START GIVEN TEXT

It also makes it far more attractive for landlords to trade their buy-to-let investments buying and potentially renovating a property, holding for a couple of years before then selling their buy-to-let investments on.
However, this may not be so much of a tax gift to landlords as it first appears. For a start, the anticipated slow down in the UK housing market may mean that the opportunities for buying a property and doing it up to rent and then dispose may not be as prevalent as they have been over the last 10 years of the housing boom. Also landlords should be aware that if they are doing this regularly the tax authorities may consider that the landlord is actually engaging in a trade and tax any profit as income anyway.
The reality is for most landlords buying a residential investment property is seen as a long term investment. ARLA the Association of Residential Letting Agents latest quarterly survey (Sept 07) of landlords showed that 66% of landlords questioned intended to keep their residential investment properties for more than 10 years. These landlords would therefore have benefited from the maximum taper relief available anyway.
The proposed tax changes appear to be a classic case of smoke and mirrors where tax for some landlords i.e. high rate tax payers looks to have come down whilst those for lower rate tax risers potentially goes up.
Should landlords sell?

END GIVEN TEXT
START DATA LINES

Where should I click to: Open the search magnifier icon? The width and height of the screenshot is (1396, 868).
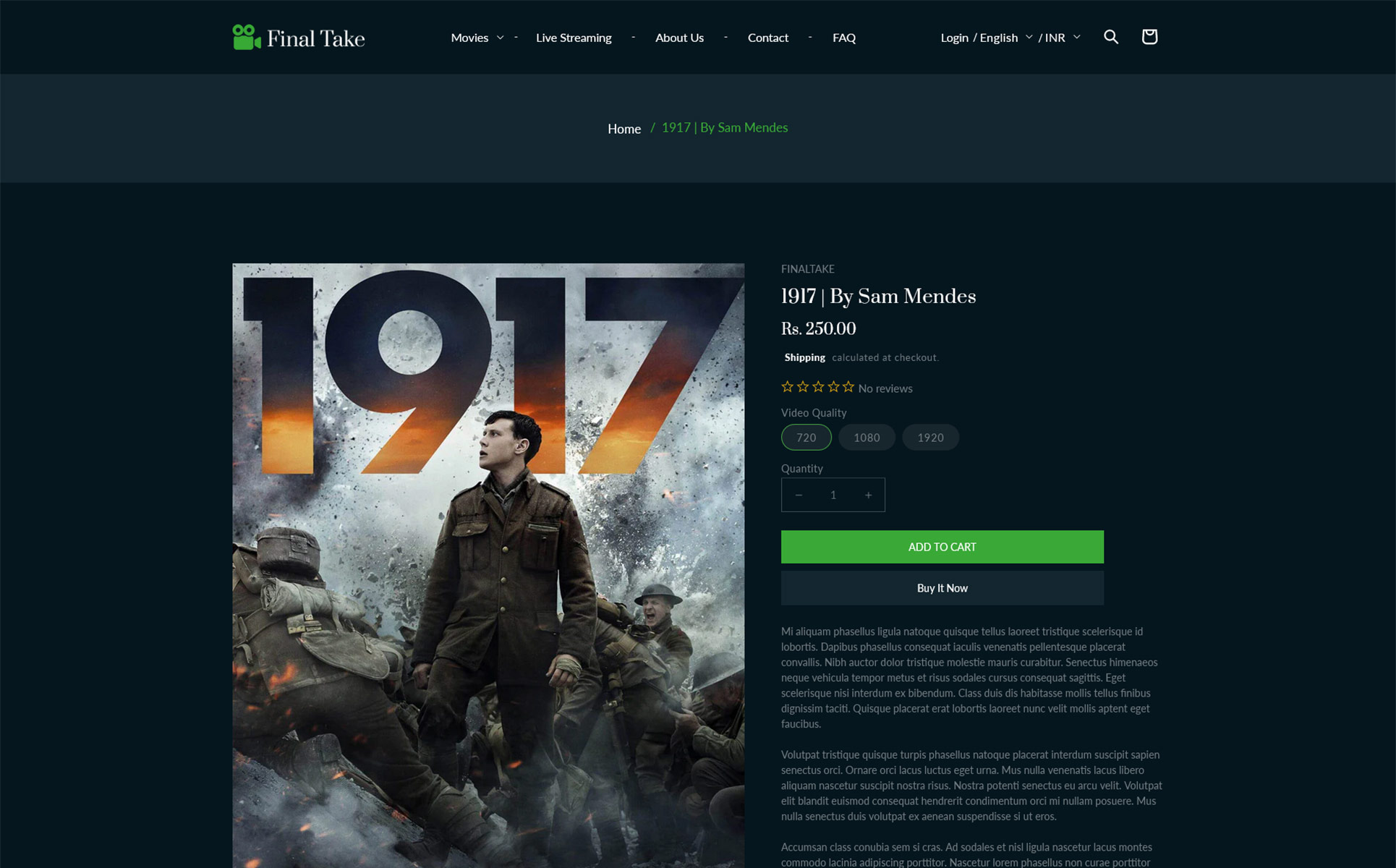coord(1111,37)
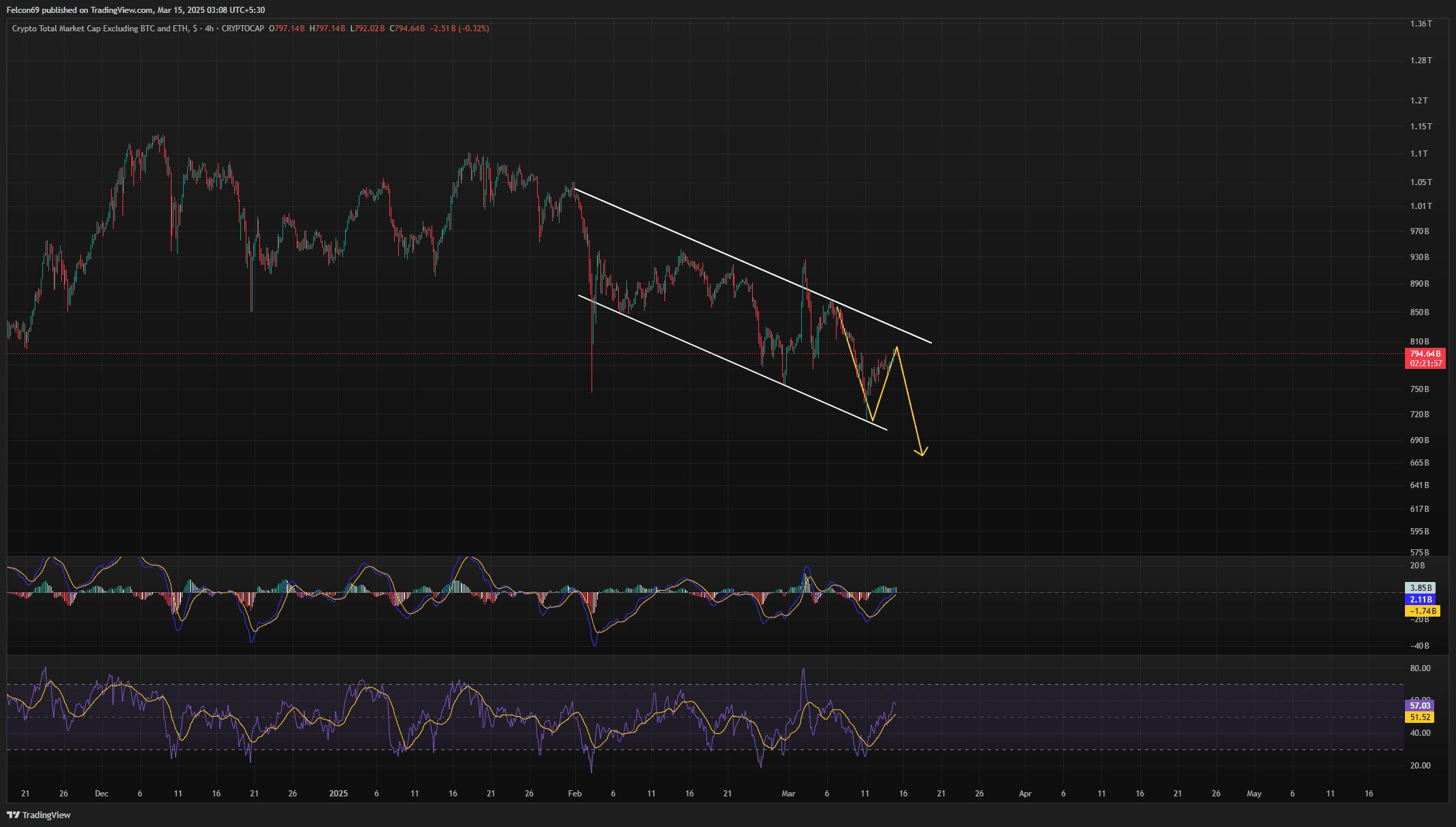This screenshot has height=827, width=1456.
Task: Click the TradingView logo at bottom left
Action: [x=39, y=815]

END DATA LINES

> **WHAT IS ASKED**:
- a) Transcribe the landlord tax passage word for word, starting at "It also makes" and ending at "as income anyway.".
- b) Pick up the passage on tax changes for buy-to-let landlords and keep writing from where it stops.

> **REPLIES**:
- a)
It also makes it far more attractive for landlords to trade their buy-to-let investments buying and potentially renovating a property, holding for a couple of years before then selling their buy-to-let investments on.
However, this may not be so much of a tax gift to landlords as it first appears. For a start, the anticipated slow down in the UK housing market may mean that the opportunities for buying a property and doing it up to rent and then dispose may not be as prevalent as they have been over the last 10 years of the housing boom. Also landlords should be aware that if they are doing this regularly the tax authorities may consider that the landlord is actually engaging in a trade and tax any profit as income anyway.

- b)
This potential change in the tax law has thrown up an interesting conundrum for some landlords over what to do over their buy-to-let investments.
Previously the tax system strongly encouraged them to hold their properties for the long-term to maximise their taper relief. Now, for a lower rate tax payer who has owned their property for 10 years or more a quick disposal before the new regime would save them potentially a considerable sum.
Equally for high rate tax payers who were thinking of a sale, holding out until the new tax regime is in place could also save them a sizeable amount of money.
Therefore, all this has to be weighed by a landlord against their wider and long term financial plans and aspirations. If the housing market does weaken considerably by next year selling at a time of low housing demand may not be the best time to exit the market even where a tax saving could be potentially made.